Liverpool Don’t Have Momentum. They Have Quality, Guts and Goals

Liverpool Don’t Have Momentum. They Have Quality, Guts and Goals
October 5, 2019 Paul Tomkins

 

We’ve been wary of the concept of momentum on this site for many years, with research suggesting that it’s a team’s quality that wins it games, not momentum.

Rather than momentum, Liverpool beat Leicester because they pummelled them for 80 minutes, then had the quality and character to overcome the visitors’ only effort at goal when making it 1-1 after 80 minutes. The Reds – with players kicked off the park – battled back to grab a deserved winner, in the most one-sided game Jürgen Klopp’s men have been in this season.

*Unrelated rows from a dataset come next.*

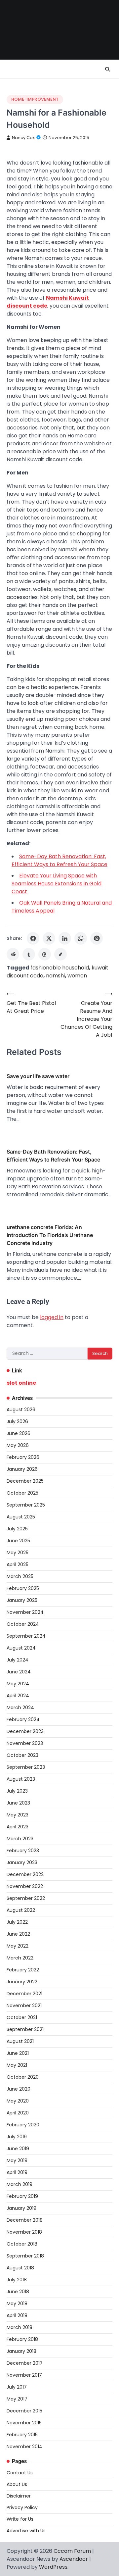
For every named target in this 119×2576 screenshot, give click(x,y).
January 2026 (22, 1469)
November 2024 (25, 1612)
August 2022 (21, 1910)
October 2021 (22, 2017)
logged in (51, 1317)
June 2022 (18, 1934)
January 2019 (21, 2208)
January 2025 (22, 1600)
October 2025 (22, 1493)
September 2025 (26, 1505)
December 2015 (24, 2410)
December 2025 (25, 1481)
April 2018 (17, 2315)
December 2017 (25, 2363)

Liverpool are smashing club and league records left, right and centre, as they make it 17 straight league wins (2nd best in English football history), following the best-ever points tally for a team that didn’t win the league, which in itself was the 3rd-best in English football history overall; and the Reds also won the Champions League while posting the highest ever league points total for any European champion that played 38 league games in the season in question (the only ones to better it played fewer games domestically).

My conclusion is that momentum exists, but only in small bursts within games; and that any cooling-down period (such as half-time or a long stoppage) often kills it. So you can see it in any sports game – football, and in the summer (for me at least), cricket – but once the game ends there is usually too much that occurs before the start of the next game; momentum cools and hardens like lard on a George Foreskin grill. (I may have read the instructions wrong on that, as I explained, somewhat red faced, at the hospital.)